I found this tutorial (the one you recommend) to be, generally, terrible. It doesn't define terms, but rather just jumps into the git terminology without explaining things. For example the section on "Commit Objects" - what actually is a commit object? Is it a directory, is it a special file, is it .. something else? The term is used in an abstract manner without actually explaining what the term means - sure, it explains what is associated with the term, but why is it an object?
The same goes for the "Heads" explanation - its a reference to a commit object. Is this a softlink, is it a field in a special file that contains a reference .. what "is it?", and why is the word "head" used?
Whereas in the tutorial referred to in this article, "Git From the Inside Out", the terms are actually defined before they're used in any significant fashion. "Commit Objects = After creating the tree graph, git commit creates a commit object. This is just another text file in .git/objects/:" (with example), and .. "Heads = Which is the current branch? To find out, Git goes to the HEAD file at .git/HEAD and finds: ref: refs/heads/master This says that HEAD is pointing at master. master is the current branch."
I just want to point this difference out, because it actually is endemic in all Git tutorials I've found - either you define the basic terms, such that an association can be made in the mind of the reader, allowing them to grasp the abstractions .. or you don't. This appears to be a common problem with Git tutorials, in my opinion - the terms, or rather the taxology of the Git abstractions - are quite unclear. Why on earth the term "Head" is used to refer to a commit object is quite un-intuitive .. at first. Git really requires a deeper dive into the abstractions before surfacing for true understanding.
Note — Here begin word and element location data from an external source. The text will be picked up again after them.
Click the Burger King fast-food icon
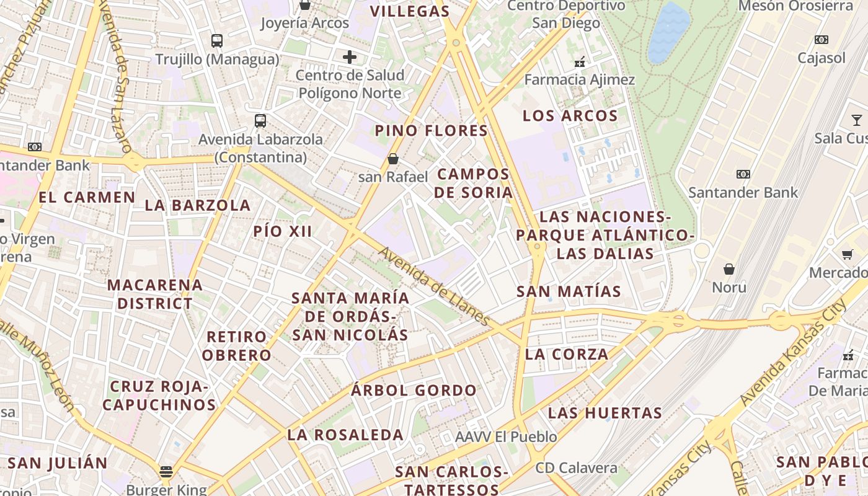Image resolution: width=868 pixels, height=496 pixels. [166, 472]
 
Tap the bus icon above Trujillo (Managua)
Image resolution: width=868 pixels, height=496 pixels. [216, 41]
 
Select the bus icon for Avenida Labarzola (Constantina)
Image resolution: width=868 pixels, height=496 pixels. [260, 121]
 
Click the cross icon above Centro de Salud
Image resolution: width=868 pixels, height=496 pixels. [350, 58]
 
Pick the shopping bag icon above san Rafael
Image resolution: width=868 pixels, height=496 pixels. [392, 159]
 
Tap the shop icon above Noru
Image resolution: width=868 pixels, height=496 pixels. [729, 269]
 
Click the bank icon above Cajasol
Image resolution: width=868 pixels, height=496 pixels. [822, 40]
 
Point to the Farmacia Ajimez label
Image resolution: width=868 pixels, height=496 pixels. [580, 80]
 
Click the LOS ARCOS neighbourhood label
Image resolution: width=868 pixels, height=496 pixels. [570, 116]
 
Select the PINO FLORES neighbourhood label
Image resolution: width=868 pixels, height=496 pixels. [432, 131]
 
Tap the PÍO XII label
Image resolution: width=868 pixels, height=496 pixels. [282, 232]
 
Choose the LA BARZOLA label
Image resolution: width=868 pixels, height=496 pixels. [197, 205]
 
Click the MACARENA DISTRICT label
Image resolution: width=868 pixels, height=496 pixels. [155, 294]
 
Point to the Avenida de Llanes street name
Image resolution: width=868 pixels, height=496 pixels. [435, 286]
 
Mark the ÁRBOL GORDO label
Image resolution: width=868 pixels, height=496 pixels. [414, 391]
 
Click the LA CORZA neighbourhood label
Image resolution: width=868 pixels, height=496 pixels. [567, 354]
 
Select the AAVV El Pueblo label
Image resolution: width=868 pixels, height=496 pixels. [506, 437]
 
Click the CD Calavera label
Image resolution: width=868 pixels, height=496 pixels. [577, 468]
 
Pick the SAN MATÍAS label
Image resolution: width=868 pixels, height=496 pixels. [569, 291]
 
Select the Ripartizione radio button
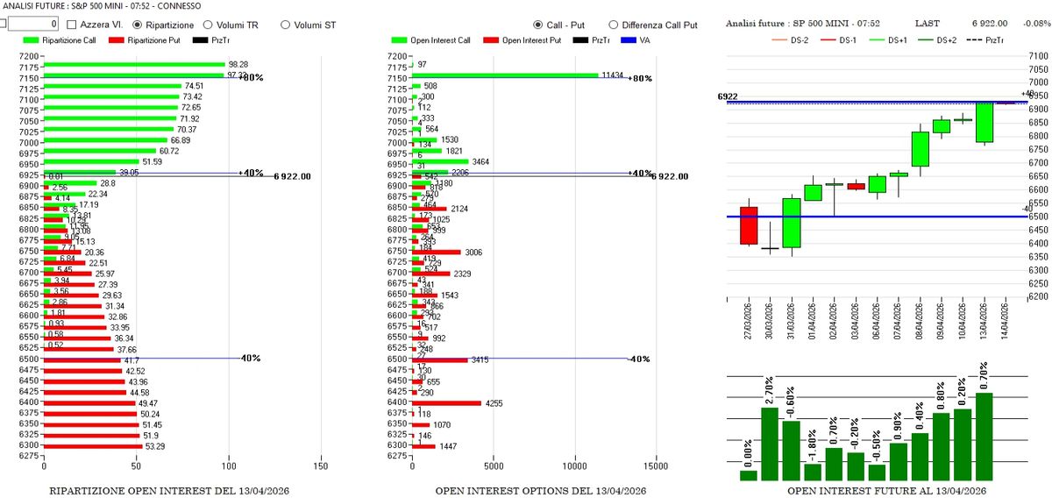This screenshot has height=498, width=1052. (138, 25)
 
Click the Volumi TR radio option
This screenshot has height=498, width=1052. (208, 25)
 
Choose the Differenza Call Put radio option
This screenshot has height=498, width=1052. (614, 25)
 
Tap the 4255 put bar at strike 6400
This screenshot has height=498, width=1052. (447, 402)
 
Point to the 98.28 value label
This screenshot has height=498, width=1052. (238, 65)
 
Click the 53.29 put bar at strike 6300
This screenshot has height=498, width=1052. (92, 446)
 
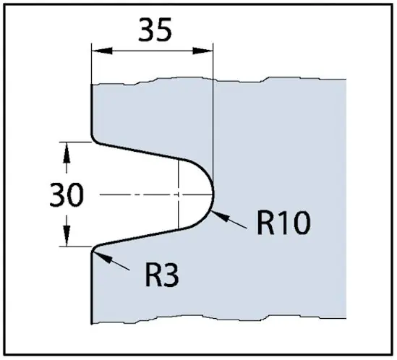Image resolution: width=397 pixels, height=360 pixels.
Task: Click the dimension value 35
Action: (155, 30)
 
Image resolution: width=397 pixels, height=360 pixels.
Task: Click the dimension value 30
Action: (67, 194)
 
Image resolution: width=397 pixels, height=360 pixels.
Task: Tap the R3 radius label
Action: (162, 275)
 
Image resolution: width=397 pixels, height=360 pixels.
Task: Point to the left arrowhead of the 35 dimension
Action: (102, 51)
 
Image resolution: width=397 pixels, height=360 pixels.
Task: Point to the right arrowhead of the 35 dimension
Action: (202, 51)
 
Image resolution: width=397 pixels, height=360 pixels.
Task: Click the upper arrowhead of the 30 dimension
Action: (67, 153)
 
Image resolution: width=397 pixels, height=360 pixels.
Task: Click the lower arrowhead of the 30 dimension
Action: (67, 236)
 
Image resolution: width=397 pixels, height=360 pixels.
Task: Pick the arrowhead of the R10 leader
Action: (219, 216)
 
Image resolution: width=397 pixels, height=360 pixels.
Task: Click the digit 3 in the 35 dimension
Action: (146, 30)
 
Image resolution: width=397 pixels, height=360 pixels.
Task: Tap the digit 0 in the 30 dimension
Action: (75, 194)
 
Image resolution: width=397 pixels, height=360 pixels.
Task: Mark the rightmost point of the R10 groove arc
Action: (214, 194)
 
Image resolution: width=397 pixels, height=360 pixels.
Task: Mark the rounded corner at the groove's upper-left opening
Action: (93, 140)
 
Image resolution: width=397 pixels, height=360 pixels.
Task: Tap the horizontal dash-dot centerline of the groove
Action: (156, 194)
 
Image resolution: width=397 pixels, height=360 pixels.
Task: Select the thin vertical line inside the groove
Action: (179, 194)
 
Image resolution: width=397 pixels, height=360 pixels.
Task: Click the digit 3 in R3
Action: (171, 275)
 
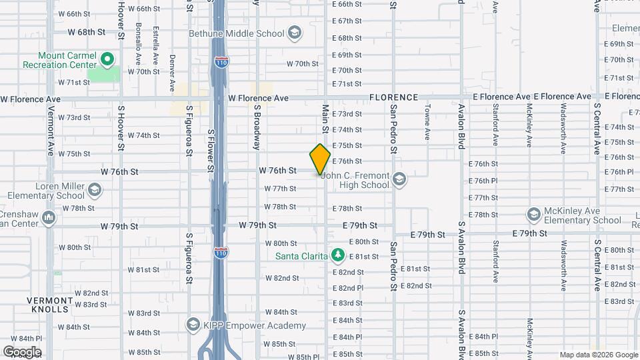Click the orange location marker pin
[320, 159]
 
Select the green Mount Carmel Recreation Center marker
[107, 60]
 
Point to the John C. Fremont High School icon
[399, 179]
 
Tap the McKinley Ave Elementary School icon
[533, 215]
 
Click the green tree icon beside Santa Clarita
[338, 256]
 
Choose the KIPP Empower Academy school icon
[193, 325]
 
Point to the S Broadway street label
[256, 127]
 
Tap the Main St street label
[325, 117]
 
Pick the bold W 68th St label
[87, 31]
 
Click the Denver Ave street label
[172, 68]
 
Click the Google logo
[22, 352]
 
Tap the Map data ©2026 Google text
[597, 355]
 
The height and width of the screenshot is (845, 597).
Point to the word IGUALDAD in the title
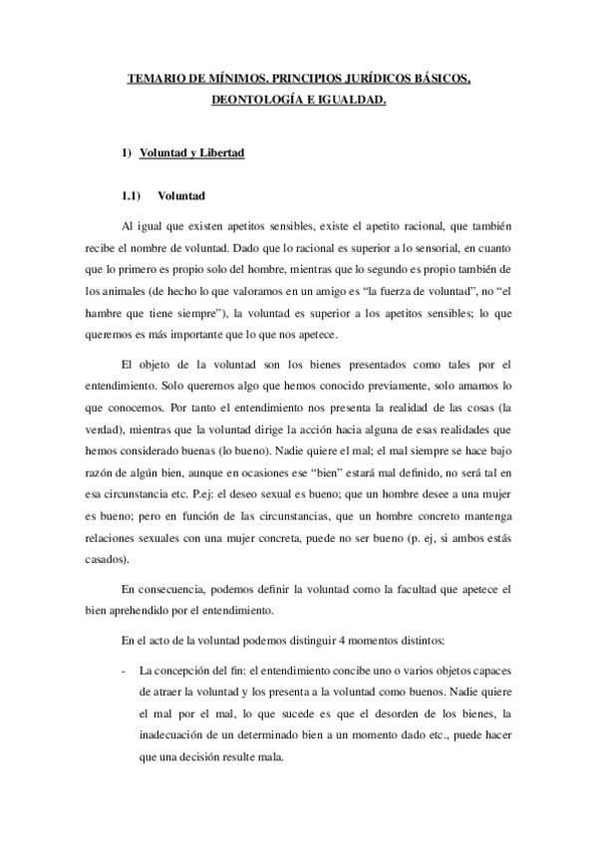[x=349, y=100]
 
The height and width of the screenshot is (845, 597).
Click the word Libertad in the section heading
[x=220, y=153]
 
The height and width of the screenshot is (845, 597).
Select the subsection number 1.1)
[x=132, y=196]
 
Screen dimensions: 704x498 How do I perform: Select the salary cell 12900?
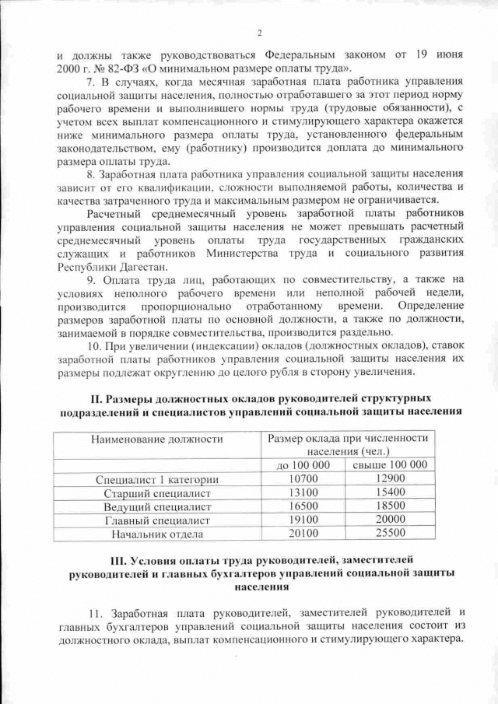click(390, 478)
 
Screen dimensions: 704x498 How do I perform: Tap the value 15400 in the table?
click(390, 492)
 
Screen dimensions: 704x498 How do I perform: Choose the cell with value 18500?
click(390, 506)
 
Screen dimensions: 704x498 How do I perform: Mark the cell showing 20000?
click(390, 520)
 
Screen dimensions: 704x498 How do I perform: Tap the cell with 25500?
click(390, 534)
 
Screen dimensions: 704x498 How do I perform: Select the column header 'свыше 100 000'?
click(390, 465)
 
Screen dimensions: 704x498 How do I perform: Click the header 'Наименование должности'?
click(157, 440)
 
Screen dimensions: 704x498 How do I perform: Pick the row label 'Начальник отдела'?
click(157, 534)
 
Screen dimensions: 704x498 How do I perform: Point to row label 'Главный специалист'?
click(157, 520)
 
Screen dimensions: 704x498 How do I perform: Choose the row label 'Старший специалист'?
click(157, 493)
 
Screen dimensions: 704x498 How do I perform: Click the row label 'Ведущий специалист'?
click(157, 507)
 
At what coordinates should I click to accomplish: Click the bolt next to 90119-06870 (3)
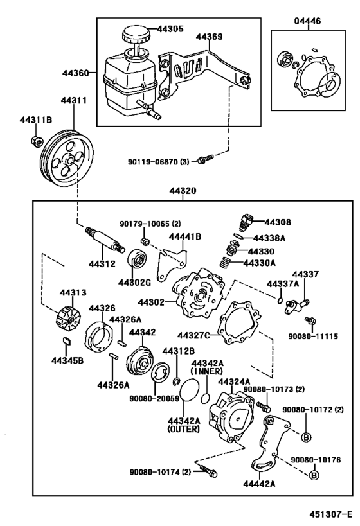(204, 159)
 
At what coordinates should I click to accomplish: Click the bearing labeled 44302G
(138, 261)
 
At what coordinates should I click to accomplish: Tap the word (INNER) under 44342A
(206, 371)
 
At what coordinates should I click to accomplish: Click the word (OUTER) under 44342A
(183, 428)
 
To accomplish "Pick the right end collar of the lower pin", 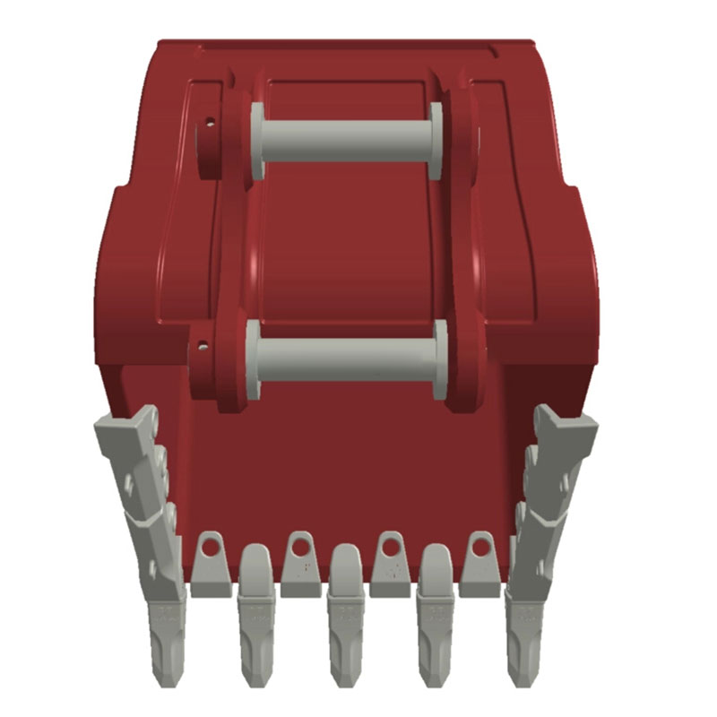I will tap(440, 359).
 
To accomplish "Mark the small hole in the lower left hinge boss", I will tap(204, 344).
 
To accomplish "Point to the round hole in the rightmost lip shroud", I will tap(481, 545).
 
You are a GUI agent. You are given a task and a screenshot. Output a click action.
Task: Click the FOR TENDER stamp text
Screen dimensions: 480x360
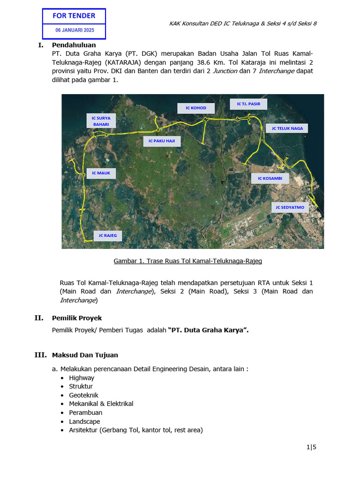point(74,15)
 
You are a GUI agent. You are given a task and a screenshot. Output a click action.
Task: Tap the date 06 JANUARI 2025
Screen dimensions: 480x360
point(74,30)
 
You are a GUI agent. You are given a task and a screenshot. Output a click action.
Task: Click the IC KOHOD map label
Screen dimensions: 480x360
point(195,108)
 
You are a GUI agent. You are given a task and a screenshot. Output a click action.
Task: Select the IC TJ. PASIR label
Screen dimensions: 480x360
point(248,104)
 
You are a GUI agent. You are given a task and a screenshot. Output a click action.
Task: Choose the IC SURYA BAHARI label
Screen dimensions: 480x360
point(101,121)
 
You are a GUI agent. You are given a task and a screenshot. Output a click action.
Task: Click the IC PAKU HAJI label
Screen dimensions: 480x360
point(161,141)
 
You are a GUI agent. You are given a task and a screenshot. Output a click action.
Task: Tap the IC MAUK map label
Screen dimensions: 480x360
point(101,173)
bzr. The CLI interface is much nicer and consistent. It has bound branches which is really useful useful when you are doing something small (see bsder comment above). You are not forced to use a staging area. There is no need to squash commits just to have a clean history instead you commit what you have and limit the depth of the log on view. Also, bzr is really easy to extend in Python. And so on and so on.
The git command line interface is the exact opposite of user friendly: some commands have options that fundamentally change the operation so much so it should be a different command: git reset removes changes from the index leaving your files intact and if you do not have anything staged then does nothing. Now, git reset --hard simply throws away your changes. This does not end here: git reset 'HEAD^' will remove a commit. How mad is that, git reset operates on the staging area but git reset something operates on commits??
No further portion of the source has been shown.